> [Your task]: The answer must consist solely of the line containing "Click the Allow" and every line after it in the records below, through the last, each reproduced exactly.

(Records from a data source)

=== Begin Enclosure ===

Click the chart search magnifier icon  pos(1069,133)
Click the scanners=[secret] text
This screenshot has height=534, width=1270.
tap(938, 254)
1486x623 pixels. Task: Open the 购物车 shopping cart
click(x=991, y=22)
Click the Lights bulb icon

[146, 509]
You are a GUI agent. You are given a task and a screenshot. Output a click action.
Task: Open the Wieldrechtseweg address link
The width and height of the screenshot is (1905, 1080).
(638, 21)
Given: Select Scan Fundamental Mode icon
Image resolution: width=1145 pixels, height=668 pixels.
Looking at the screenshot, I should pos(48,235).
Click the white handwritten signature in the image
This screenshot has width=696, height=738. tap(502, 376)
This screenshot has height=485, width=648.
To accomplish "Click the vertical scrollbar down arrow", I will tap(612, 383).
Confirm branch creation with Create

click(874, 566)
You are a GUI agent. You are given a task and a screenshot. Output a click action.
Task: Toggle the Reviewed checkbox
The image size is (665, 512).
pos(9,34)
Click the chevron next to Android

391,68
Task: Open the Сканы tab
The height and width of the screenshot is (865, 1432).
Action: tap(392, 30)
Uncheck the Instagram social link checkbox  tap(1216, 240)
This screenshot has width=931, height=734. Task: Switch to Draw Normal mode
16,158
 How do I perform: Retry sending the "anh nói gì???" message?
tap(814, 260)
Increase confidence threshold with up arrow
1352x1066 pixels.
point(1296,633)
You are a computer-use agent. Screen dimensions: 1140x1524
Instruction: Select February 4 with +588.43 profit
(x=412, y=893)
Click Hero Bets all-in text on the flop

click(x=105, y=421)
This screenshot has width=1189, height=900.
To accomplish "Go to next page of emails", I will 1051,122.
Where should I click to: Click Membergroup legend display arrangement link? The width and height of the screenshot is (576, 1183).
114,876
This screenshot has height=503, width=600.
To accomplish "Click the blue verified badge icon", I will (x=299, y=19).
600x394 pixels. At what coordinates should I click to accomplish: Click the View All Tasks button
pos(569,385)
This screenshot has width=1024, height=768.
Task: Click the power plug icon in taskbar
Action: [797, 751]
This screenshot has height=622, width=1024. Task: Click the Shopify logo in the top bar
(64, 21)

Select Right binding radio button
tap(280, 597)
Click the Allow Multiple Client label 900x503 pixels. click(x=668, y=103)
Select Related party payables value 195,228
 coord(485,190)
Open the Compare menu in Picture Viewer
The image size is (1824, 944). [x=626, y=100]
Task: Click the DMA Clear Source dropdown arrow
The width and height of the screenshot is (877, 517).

=== End Enclosure ===

> [Solution to this task]:
Click the Allow Multiple Client label 900x503 pixels. click(x=668, y=103)
Select Related party payables value 195,228
 coord(485,190)
Open the Compare menu in Picture Viewer
The image size is (1824, 944). [x=626, y=100]
Task: Click the DMA Clear Source dropdown arrow
The width and height of the screenshot is (877, 517).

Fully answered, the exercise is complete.